Just about the same time that I started to think, ok great, now what, when she spoke again and said tell me about some of the other girls at your school. I told her about the girl who likes me, who is so out there (militant milli to her friends, and foes as well I guess) I told her about friends who suspected I was gay and those who didn’t. In the middle of my teenage prattle, she asked ” isn’t there anyone you have a crush on” and I immediately thought of Nicole. I have known Nicole since middle school. She always seemed to be the first to know things. The first to know how to do algebra, chemistry, physics, etc (although I was usually second, but I digress), the first to know about Margaret cho and her take no prisoners sexuality. She had grown up in nyc, wore the funkiest clothes and was always listening to the best music. We had been sitting together at lunch, science lab, and on the bus for years. I think I knew just about everything about her, except whether she was gay. She spent time around boys, but so what, so did I. She never said that she gets wet for beautiful breasts, güvenilir casino hips, legs, and the idea of kissing, licking, loving a female, but neither have I.

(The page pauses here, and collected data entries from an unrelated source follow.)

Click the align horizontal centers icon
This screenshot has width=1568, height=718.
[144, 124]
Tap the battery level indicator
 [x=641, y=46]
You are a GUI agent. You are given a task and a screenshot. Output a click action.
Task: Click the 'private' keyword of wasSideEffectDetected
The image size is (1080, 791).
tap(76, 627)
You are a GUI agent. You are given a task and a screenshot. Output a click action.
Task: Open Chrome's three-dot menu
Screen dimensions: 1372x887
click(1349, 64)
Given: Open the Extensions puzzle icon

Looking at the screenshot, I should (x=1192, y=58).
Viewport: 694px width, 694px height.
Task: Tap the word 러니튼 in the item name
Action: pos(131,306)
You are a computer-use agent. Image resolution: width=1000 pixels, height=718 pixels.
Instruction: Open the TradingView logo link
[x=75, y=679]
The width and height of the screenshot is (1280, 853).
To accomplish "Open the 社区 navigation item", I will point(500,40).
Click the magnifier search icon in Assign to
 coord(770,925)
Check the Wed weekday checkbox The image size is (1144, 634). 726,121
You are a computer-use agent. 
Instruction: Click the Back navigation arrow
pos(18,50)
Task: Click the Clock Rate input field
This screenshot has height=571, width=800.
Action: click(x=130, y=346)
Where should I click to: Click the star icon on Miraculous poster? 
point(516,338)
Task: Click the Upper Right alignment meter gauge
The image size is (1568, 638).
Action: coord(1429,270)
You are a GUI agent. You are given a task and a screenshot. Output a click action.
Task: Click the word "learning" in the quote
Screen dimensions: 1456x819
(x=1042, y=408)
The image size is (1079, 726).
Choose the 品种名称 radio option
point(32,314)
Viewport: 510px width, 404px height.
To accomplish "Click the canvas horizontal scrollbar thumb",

As I started to describe her to this total stranger, I realized that I had memorized every detail of her. I knew her favourite bands, food, and clothing labels. I could draw the top half of her body perfectly, every curve starting at her hips, including her breasts which are in my opinion about a c cup with a thirty four size across the chest and virtually perfect (but I digress) and finally to her neck which has a few odd marks here and there which only make her more beautiful in my opinion. Her face is a bit round and reflective of the slightly extra weight in her ass that only makes her more sexy. She is not the typical teenage stick doll that rooms the halls like packs of antelopes, but instead seems like a real body. Not a bony gap dancer but a being full of sex and life. I can imagine someone with her kind of ass, hips, and tits, would be capable of great wetness. I dream of shedding all her clothes from top to bottom, exploring with my tongue as I go, I contemplate seeing the mound between her legs to finally determine what her true hair colour is and enjoying her between those legs into perpetuity. Sucking and licking and fingering and with my tiny hands maybe even fisting her as her juices flow like the nile. To paraphrase hamlet that would be the key to the rub. Rubbing her, anyway possible to unleash her sexuality, so that she would flood my small face with a Katrina of vaginal fluids and then fly up in lust to suck me, lick me, bite me, penetrate me with fingers, vibrators, carrots, anything that just happened to be within arm length.
I finally stopped to take a breath and realized that I had never said or really thought this before and I was in fact uncovering my soul to a (lets say this together complete stranger), but her response was, as had been her forte, healing. She said it sounds like you know what you want, I find it much easier for everyone to deal with that. It also seemed to her that what I feared most was rejection, but that in her experience her greatest regrets were opportunities missed. By this time I was dressing very quickly and starting to head out of the lockers saying that I had no idea whether Nicole would be a great love of my life or a source of ridicule or pain for years to come, but vowing that I was going to find out.